=== Begin Enclosure ===
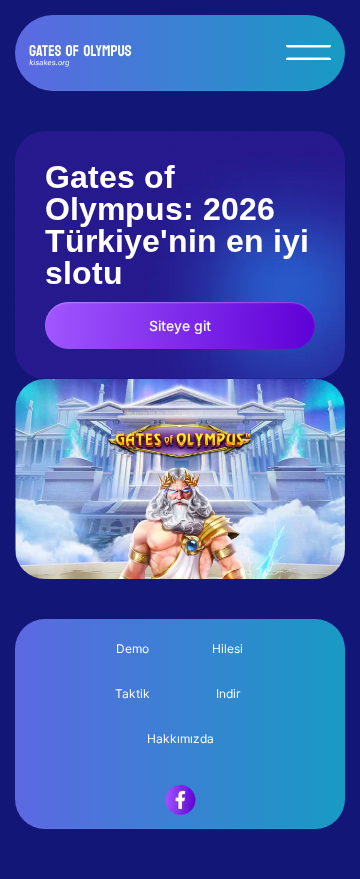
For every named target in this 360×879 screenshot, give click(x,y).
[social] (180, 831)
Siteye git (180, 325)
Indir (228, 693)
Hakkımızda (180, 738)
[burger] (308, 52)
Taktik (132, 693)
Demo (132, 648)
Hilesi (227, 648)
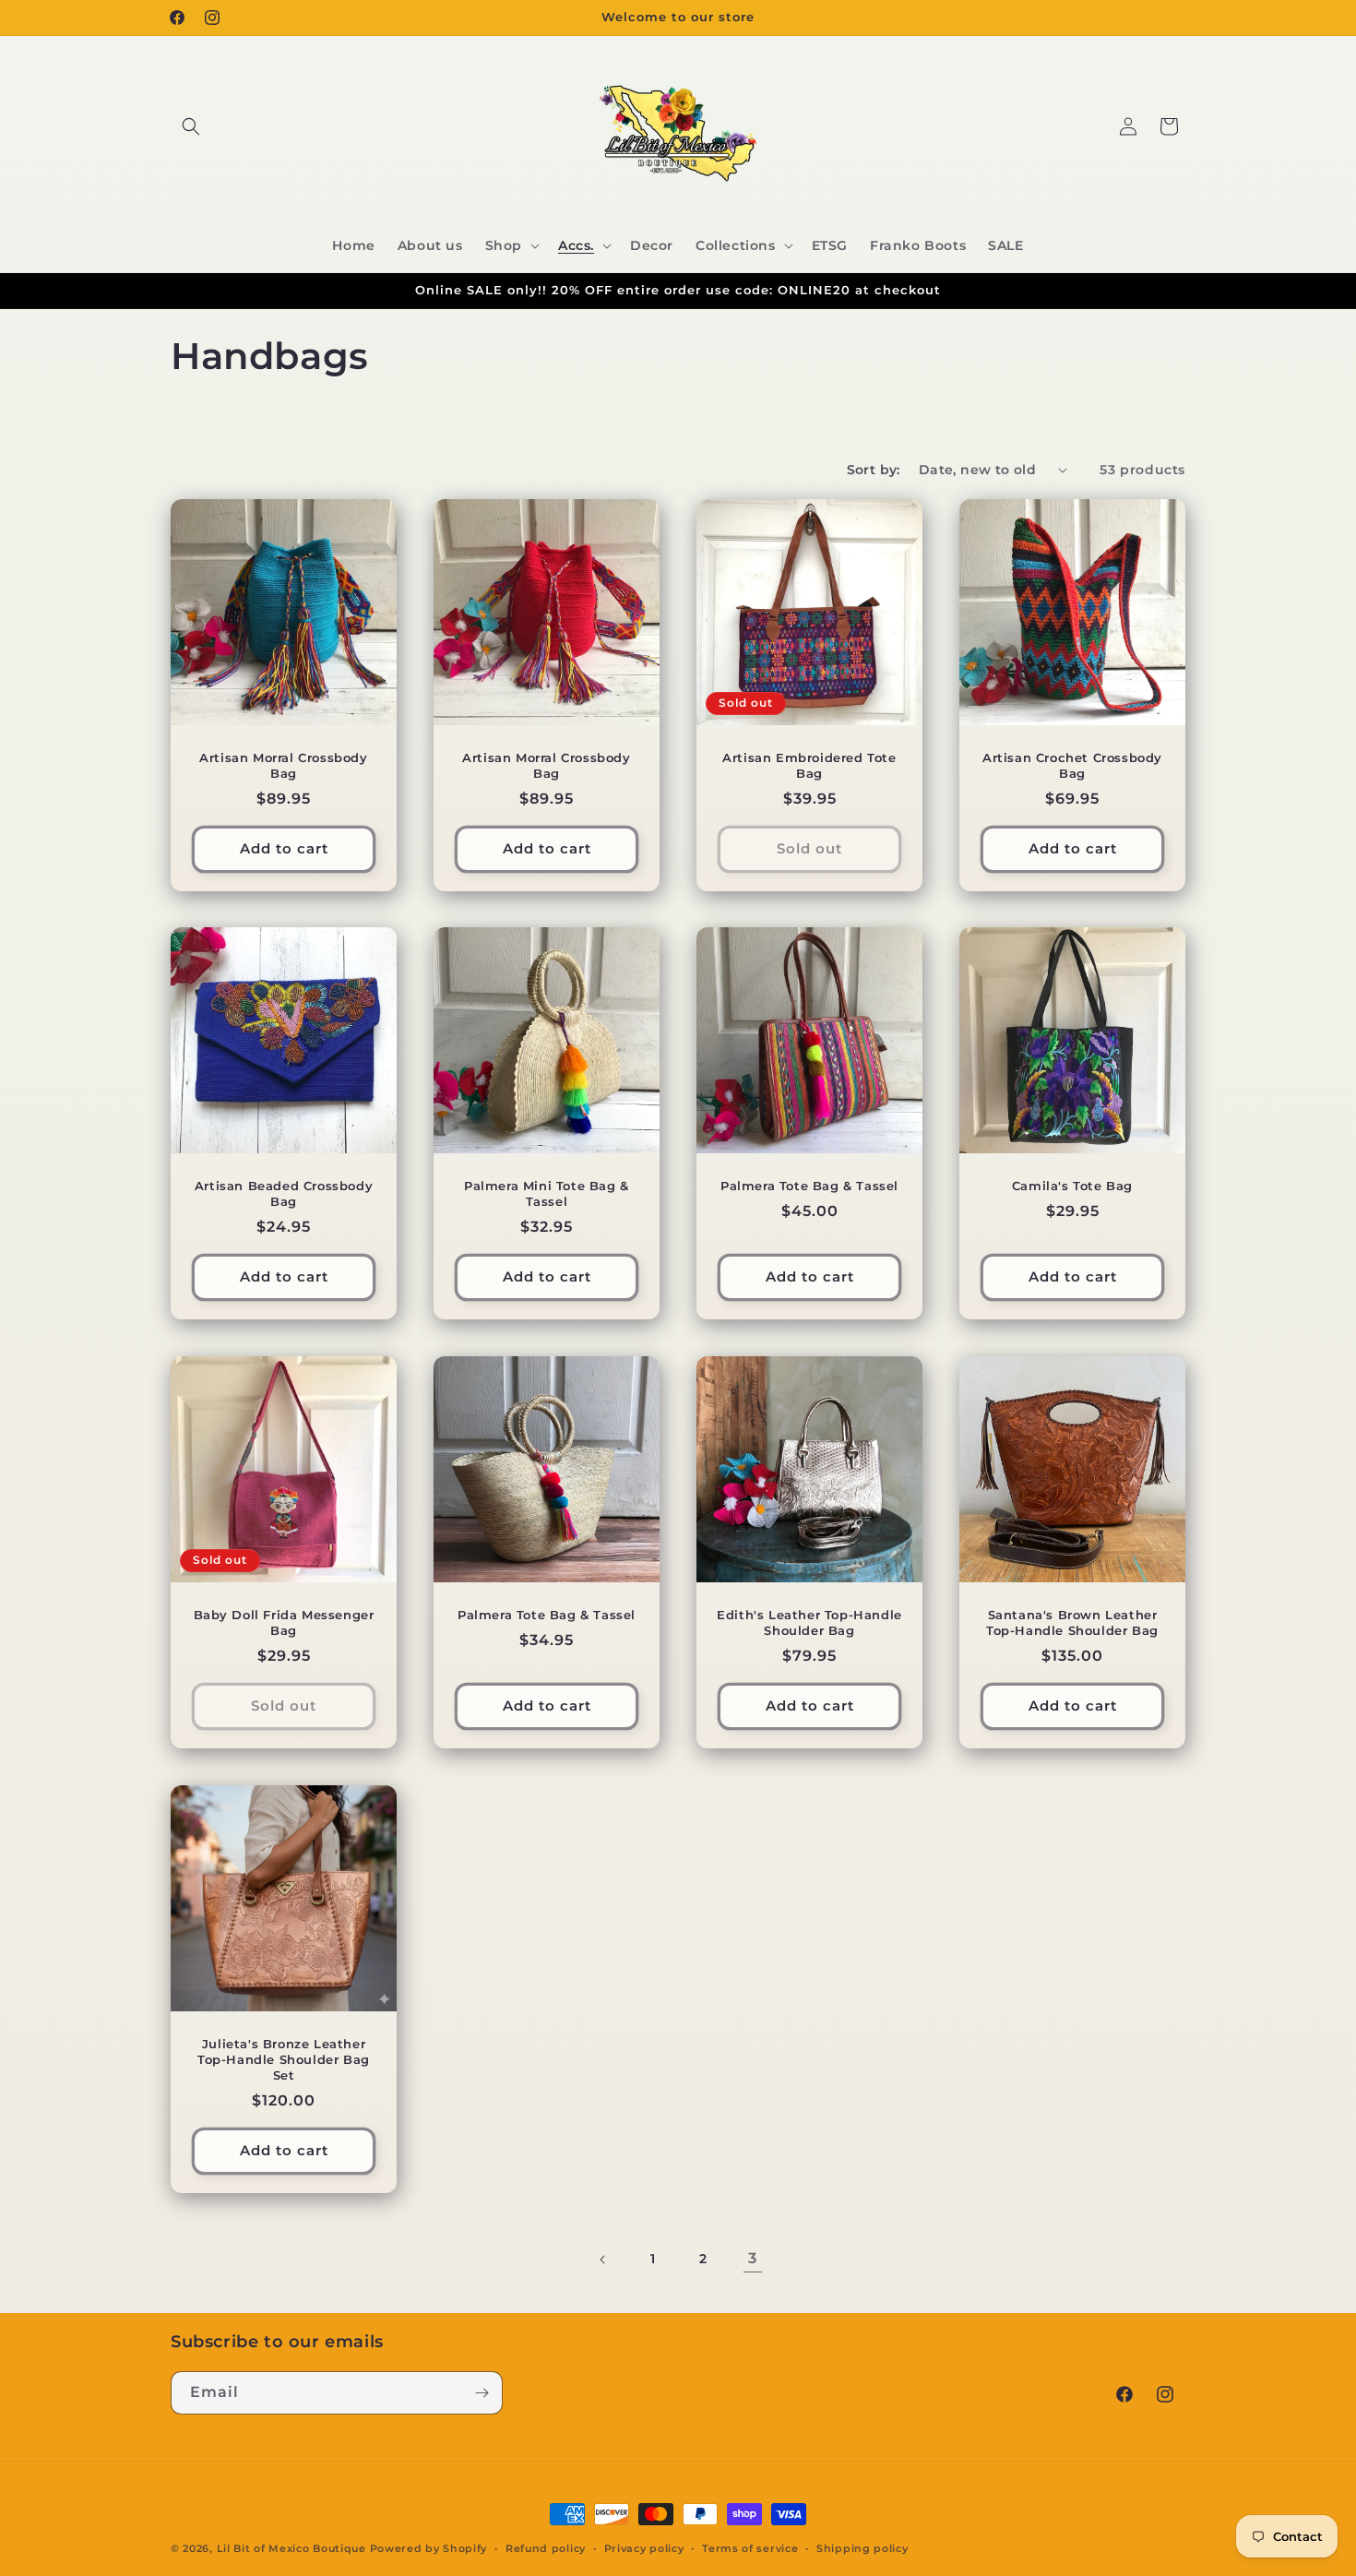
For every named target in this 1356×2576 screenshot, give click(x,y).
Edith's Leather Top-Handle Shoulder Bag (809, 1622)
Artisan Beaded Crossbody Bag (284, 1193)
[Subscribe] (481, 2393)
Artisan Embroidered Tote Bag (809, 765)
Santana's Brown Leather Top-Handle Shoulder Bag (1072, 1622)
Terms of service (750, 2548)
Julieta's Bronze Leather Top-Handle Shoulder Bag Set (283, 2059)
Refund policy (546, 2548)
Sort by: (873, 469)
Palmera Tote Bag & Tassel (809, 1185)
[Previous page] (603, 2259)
=== End Enclosure ===
=== Begin Enclosure ===
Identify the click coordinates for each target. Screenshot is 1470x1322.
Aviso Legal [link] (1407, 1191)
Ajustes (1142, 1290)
=== End Enclosure ===
=== Begin Enclosure ===
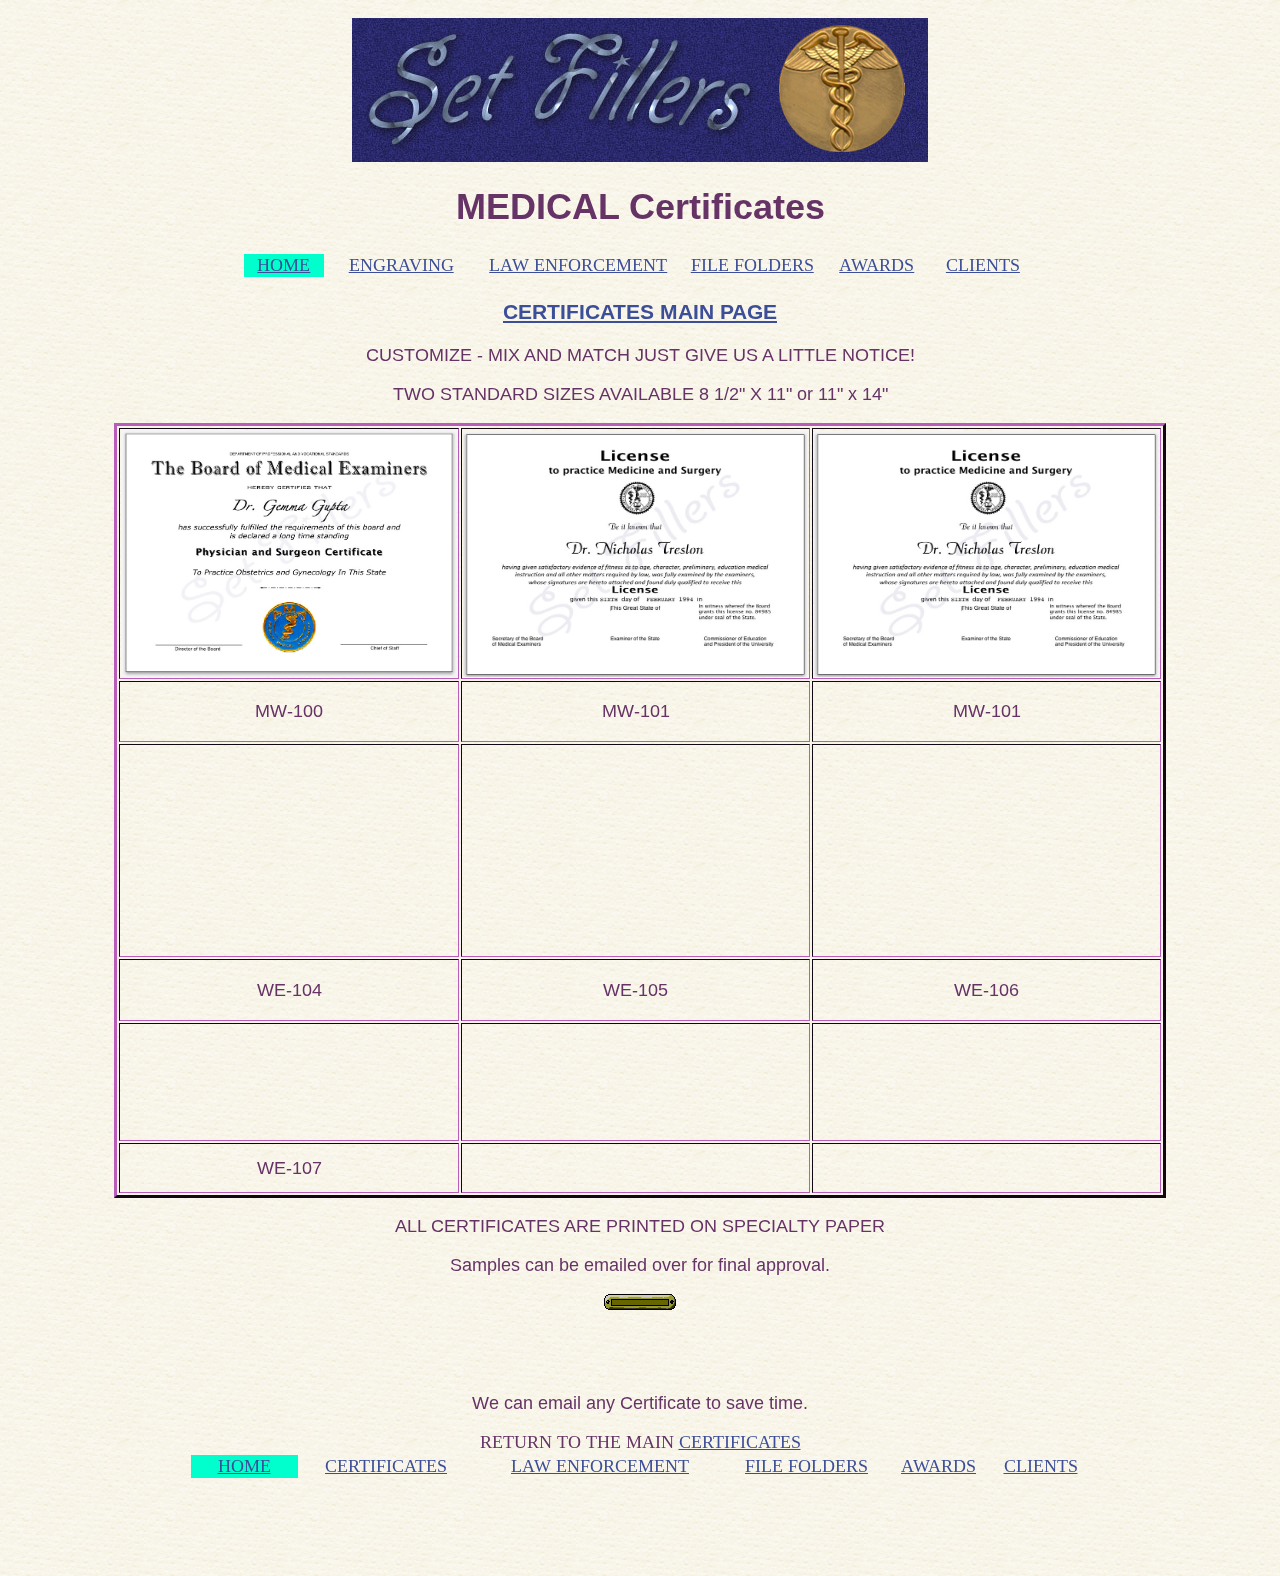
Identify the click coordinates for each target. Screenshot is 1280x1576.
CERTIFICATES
=== End Enclosure ===
* [Brief]
Search the listing above for the lines with "For every named target in this 360×879" and "Hilesi (227, 648)", then output those lines and all lines between them exactly.

* [Answer space]
For every named target in this 360×879 screenshot, give click(x,y).
[social] (180, 831)
Siteye git (180, 325)
Indir (228, 693)
Hakkımızda (180, 738)
[burger] (308, 52)
Taktik (132, 693)
Demo (132, 648)
Hilesi (227, 648)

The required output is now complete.